HMS Trident was an iron paddle sloop built for the Royal Navy by Ditchburn & Mare in 1845 at Leamouth, London.
 She served in the Mediterranean, off West Africa and in the South Atlantic, and was broken up in 1866.

==Design and construction==
Tridents design was commissioned on 2 August 1842 for a steam yacht to replace HMS Black Eagle (previously Firebrand). She was a third class iron paddle sloop, the only ship ever built to her design. The builder's design was approved on 22 August 1843 and she was launched on 16 December 1845. Her hull cost £17,000, and her machinery another £17,502. Fitting out was estimated to have cost a further £6,864.

===Propulsion===
She was originally intended to be fitted with a Maudslay side lever engine of 200 nominal horsepower, but received a Boulton, Watt & Co. two-cylinder oscillating steam engine with 70+3/4 in diameter cylinders and 5 ft stroke. The engine was rated at 350 nominal horsepower and propelled her at a maximum speed of 9.5 kn through a pair of paddle wheels.

===Armament===
Trident received a pair of 10-inch (85 cwt) guns and two (later four) 32-pounder gunnades.

==Service==
HMS Trident commissioned for the first time on 8 August 1846 for the Mediterranean.

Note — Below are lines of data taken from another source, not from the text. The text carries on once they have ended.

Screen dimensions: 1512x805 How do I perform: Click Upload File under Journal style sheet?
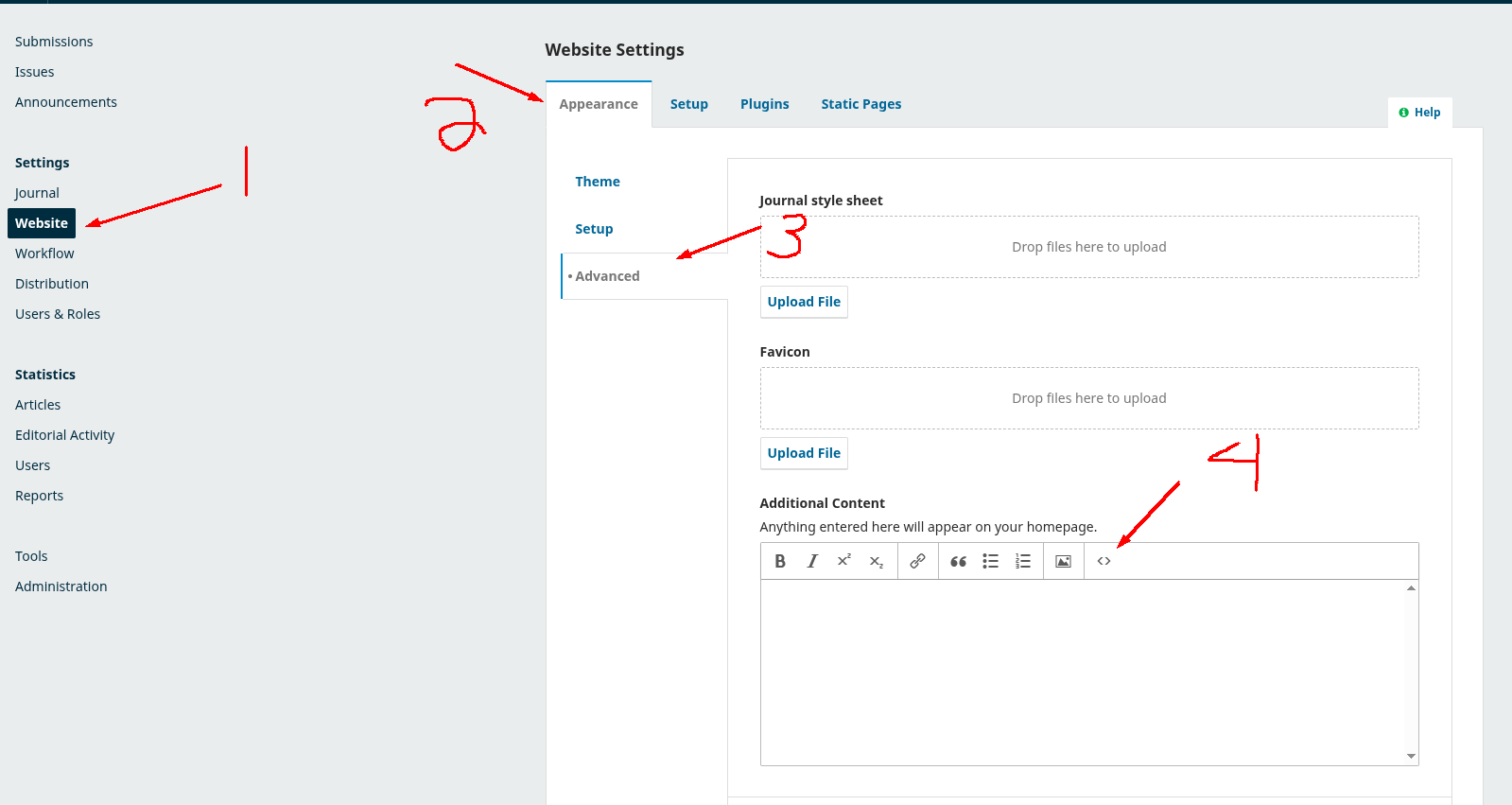[x=804, y=302]
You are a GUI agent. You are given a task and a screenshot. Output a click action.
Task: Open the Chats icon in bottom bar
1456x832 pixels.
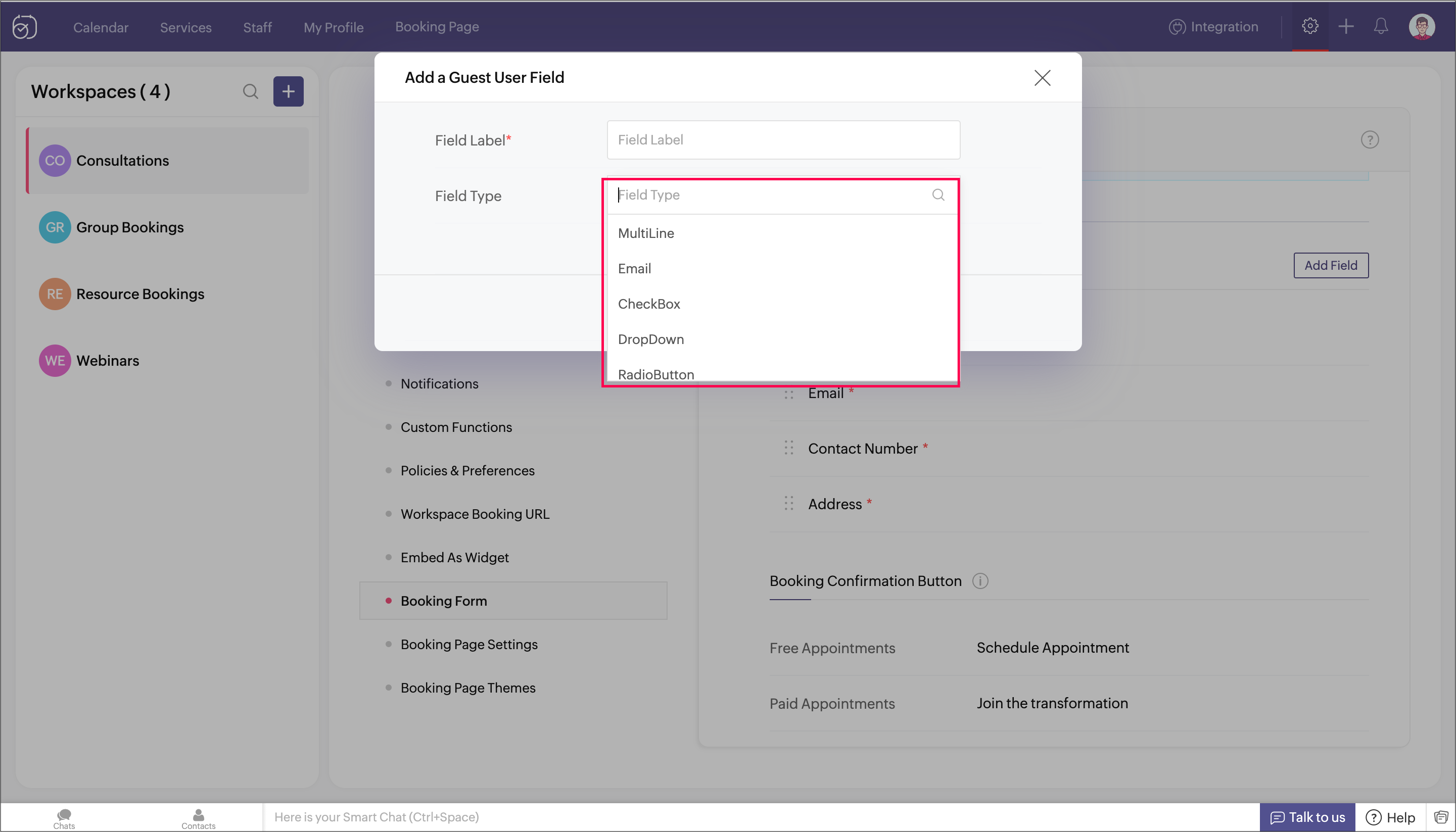64,818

On 26 September 1849, she collided with in the Atlantic Ocean 60 nmi south east of the Old Head of Kinsale, County Cork. HMS Dwarf was severely damaged. Her crew were taken off by HMS Trident, which towed her in to Kinsale, County Cork. Between 1852 and 1861 she served on the South America Station and in the West Africa Squadron. On 11 December 1861 her commanding officer, Commander Beville Nicolas, was dismissed the service for cruelty after excessively punishing two boys for leave breaking at Gibraltar. She paid off at Woolwich on 20 December 1864.

==Fate==
Trident was broken up by Castle at Charlton in January 1866.

==Memorial==
There is a memorial in Southsea Portsmouth UK, for the 44 officers and men who died of yellow fever in Sierra Leone in 1859.